◆ REQUISITOS DEL EJERCICIO: Por favor, reproduce textualmente todo el material que aparece a continuación, sin alterar ninguna línea.

Datos de localización por coordenadas de píxel:
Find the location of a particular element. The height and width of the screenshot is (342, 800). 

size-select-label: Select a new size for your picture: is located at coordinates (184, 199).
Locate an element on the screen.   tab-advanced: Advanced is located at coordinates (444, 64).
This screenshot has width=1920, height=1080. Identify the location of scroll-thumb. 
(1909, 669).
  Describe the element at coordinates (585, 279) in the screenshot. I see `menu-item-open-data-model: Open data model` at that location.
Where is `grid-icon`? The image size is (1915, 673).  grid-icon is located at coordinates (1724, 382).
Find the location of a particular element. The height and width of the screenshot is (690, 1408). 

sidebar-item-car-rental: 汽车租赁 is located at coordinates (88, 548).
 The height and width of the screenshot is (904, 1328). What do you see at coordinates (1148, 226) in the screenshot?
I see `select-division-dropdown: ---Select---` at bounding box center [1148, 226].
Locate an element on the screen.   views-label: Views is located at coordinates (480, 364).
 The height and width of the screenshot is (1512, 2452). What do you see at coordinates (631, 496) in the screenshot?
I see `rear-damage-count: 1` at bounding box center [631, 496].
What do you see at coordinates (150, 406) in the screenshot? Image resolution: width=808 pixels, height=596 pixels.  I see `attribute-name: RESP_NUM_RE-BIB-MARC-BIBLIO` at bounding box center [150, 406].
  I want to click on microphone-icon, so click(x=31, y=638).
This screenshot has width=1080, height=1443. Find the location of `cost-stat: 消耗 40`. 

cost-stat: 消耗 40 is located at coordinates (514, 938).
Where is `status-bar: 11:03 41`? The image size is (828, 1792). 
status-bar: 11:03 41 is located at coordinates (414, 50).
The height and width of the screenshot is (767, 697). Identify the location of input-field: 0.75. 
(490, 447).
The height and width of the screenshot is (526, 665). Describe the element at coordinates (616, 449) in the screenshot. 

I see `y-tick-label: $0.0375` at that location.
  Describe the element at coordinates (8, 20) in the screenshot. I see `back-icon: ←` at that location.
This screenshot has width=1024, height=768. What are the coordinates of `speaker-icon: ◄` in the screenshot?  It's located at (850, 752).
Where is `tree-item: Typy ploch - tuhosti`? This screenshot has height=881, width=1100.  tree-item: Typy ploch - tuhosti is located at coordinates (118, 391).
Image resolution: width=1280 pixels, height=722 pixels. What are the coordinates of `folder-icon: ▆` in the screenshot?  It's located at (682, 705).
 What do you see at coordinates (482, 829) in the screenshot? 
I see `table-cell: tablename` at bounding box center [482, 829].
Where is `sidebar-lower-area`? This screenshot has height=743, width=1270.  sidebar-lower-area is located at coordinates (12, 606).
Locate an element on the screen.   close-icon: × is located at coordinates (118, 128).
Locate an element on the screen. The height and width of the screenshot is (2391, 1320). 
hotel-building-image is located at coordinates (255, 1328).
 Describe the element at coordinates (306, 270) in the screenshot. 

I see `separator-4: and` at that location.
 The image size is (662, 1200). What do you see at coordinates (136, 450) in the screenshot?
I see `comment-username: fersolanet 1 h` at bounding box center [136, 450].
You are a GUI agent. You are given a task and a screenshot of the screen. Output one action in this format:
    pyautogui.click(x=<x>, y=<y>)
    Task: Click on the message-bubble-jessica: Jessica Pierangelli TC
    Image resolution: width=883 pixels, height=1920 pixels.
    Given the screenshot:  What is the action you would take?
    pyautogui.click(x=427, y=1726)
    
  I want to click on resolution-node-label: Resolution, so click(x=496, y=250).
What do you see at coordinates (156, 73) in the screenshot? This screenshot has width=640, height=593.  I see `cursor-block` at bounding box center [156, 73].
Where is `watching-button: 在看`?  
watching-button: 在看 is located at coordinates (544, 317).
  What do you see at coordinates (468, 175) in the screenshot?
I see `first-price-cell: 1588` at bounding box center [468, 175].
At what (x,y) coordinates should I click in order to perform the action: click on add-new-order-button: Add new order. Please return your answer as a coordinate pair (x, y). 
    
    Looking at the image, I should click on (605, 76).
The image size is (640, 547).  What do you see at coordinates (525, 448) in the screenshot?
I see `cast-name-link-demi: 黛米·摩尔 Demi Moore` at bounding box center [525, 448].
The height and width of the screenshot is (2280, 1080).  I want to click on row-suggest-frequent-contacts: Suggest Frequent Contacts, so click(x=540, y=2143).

◆ RESPUESTA AL EJERCICIO:
Find the location of a particular element. The height and width of the screenshot is (342, 800). 

size-select-label: Select a new size for your picture: is located at coordinates (184, 199).
Locate an element on the screen.   tab-advanced: Advanced is located at coordinates (444, 64).
This screenshot has width=1920, height=1080. Identify the location of scroll-thumb. 
(1909, 669).
  Describe the element at coordinates (585, 279) in the screenshot. I see `menu-item-open-data-model: Open data model` at that location.
Where is `grid-icon`? The image size is (1915, 673).  grid-icon is located at coordinates (1724, 382).
Find the location of a particular element. The height and width of the screenshot is (690, 1408). 

sidebar-item-car-rental: 汽车租赁 is located at coordinates (88, 548).
 The height and width of the screenshot is (904, 1328). What do you see at coordinates (1148, 226) in the screenshot?
I see `select-division-dropdown: ---Select---` at bounding box center [1148, 226].
Locate an element on the screen.   views-label: Views is located at coordinates (480, 364).
 The height and width of the screenshot is (1512, 2452). What do you see at coordinates (631, 496) in the screenshot?
I see `rear-damage-count: 1` at bounding box center [631, 496].
What do you see at coordinates (150, 406) in the screenshot? Image resolution: width=808 pixels, height=596 pixels.  I see `attribute-name: RESP_NUM_RE-BIB-MARC-BIBLIO` at bounding box center [150, 406].
  I want to click on microphone-icon, so click(x=31, y=638).
This screenshot has width=1080, height=1443. Find the location of `cost-stat: 消耗 40`. 

cost-stat: 消耗 40 is located at coordinates (514, 938).
Where is `status-bar: 11:03 41`? The image size is (828, 1792). 
status-bar: 11:03 41 is located at coordinates (414, 50).
The height and width of the screenshot is (767, 697). Identify the location of input-field: 0.75. 
(490, 447).
The height and width of the screenshot is (526, 665). Describe the element at coordinates (616, 449) in the screenshot. 

I see `y-tick-label: $0.0375` at that location.
  Describe the element at coordinates (8, 20) in the screenshot. I see `back-icon: ←` at that location.
This screenshot has width=1024, height=768. What are the coordinates of `speaker-icon: ◄` in the screenshot?  It's located at (850, 752).
Where is `tree-item: Typy ploch - tuhosti`? This screenshot has height=881, width=1100.  tree-item: Typy ploch - tuhosti is located at coordinates (118, 391).
Image resolution: width=1280 pixels, height=722 pixels. What are the coordinates of `folder-icon: ▆` in the screenshot?  It's located at (682, 705).
 What do you see at coordinates (482, 829) in the screenshot? 
I see `table-cell: tablename` at bounding box center [482, 829].
Where is `sidebar-lower-area`? This screenshot has height=743, width=1270.  sidebar-lower-area is located at coordinates (12, 606).
Locate an element on the screen.   close-icon: × is located at coordinates (118, 128).
Locate an element on the screen. The height and width of the screenshot is (2391, 1320). 
hotel-building-image is located at coordinates (255, 1328).
 Describe the element at coordinates (306, 270) in the screenshot. 

I see `separator-4: and` at that location.
 The image size is (662, 1200). What do you see at coordinates (136, 450) in the screenshot?
I see `comment-username: fersolanet 1 h` at bounding box center [136, 450].
You are a GUI agent. You are given a task and a screenshot of the screen. Output one action in this format:
    pyautogui.click(x=<x>, y=<y>)
    Task: Click on the message-bubble-jessica: Jessica Pierangelli TC
    Image resolution: width=883 pixels, height=1920 pixels.
    Given the screenshot:  What is the action you would take?
    pyautogui.click(x=427, y=1726)
    
  I want to click on resolution-node-label: Resolution, so click(x=496, y=250).
What do you see at coordinates (156, 73) in the screenshot? This screenshot has width=640, height=593.  I see `cursor-block` at bounding box center [156, 73].
Where is `watching-button: 在看`?  
watching-button: 在看 is located at coordinates (544, 317).
  What do you see at coordinates (468, 175) in the screenshot?
I see `first-price-cell: 1588` at bounding box center [468, 175].
At what (x,y) coordinates should I click in order to perform the action: click on add-new-order-button: Add new order. Please return your answer as a coordinate pair (x, y). 
    
    Looking at the image, I should click on (605, 76).
The image size is (640, 547).  What do you see at coordinates (525, 448) in the screenshot?
I see `cast-name-link-demi: 黛米·摩尔 Demi Moore` at bounding box center [525, 448].
The height and width of the screenshot is (2280, 1080).  I want to click on row-suggest-frequent-contacts: Suggest Frequent Contacts, so click(x=540, y=2143).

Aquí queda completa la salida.